The per capita violent crime with long arms was greater than handguns back in 1994-95. The rate per capita of long arm crime actually has decreased by 50% to the end of either 2001 or 2002. It might have been 2001 because of the delay. At the same time, and I am a chartered accountant so I look at numbers a lot, I saw that the violent crime rate per capita with regard to handguns was relatively flat over the same period of time.
My conclusion was that since we have had registration of handguns since 1934 and the incidence of long arm crime per capita was higher than handguns when the first bill on gun control came in, all of the work that has been done by hon. members in this place to educate the public and to require the licensing and registration of long arms in fact has been effective. It is reflected in the reduction of deaths and violent crime by long arms.
The member asked where I got the figure of 10,000 from. I will look for it and I will try to provide him with the information.

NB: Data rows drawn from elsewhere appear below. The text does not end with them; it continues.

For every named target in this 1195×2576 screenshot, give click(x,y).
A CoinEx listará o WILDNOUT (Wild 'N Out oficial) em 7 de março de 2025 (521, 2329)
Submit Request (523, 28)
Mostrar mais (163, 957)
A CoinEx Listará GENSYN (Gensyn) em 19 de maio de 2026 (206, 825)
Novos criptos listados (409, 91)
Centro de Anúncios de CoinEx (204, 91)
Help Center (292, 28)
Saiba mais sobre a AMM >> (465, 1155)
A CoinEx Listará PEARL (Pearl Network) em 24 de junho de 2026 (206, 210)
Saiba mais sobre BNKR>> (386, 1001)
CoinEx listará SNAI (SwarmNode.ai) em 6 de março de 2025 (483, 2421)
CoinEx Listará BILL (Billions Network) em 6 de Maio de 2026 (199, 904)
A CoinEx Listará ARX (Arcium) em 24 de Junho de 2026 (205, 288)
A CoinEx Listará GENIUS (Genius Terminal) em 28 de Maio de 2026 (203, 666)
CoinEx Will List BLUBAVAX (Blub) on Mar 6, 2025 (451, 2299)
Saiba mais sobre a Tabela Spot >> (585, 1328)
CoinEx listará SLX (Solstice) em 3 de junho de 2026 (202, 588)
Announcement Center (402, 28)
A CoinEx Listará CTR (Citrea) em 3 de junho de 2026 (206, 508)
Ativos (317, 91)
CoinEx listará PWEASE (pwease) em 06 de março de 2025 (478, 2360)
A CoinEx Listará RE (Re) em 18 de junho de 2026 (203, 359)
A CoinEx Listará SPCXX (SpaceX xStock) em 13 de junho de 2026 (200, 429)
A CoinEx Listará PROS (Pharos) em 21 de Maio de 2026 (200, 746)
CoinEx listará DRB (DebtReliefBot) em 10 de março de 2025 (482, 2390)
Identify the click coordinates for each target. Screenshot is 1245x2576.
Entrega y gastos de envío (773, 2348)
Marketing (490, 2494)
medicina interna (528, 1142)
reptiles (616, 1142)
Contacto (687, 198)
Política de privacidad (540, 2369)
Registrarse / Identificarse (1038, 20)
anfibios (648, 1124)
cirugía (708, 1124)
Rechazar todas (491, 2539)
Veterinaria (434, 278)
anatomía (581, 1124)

One member started talking about absolute numbers. In a growing population, crime by guns will go up simply because there are more people in the country over that period of time. If one continues to show the figures on a per capita basis, and knows the rate per capita at the beginning and knows what the per capita situation is now, one can project what the level of deaths from long arms would have been and it can be compared to what the actual occurrence is.
He asked where I got the figure 10,000 from. My recollection is it was probably closer to 18,000, but I did not have to go that high because even if it was almost 10,000, lives have been saved because of the gun control registry in Canada. It is shown simply by the actual versus the projected per capita crime rate. There it is.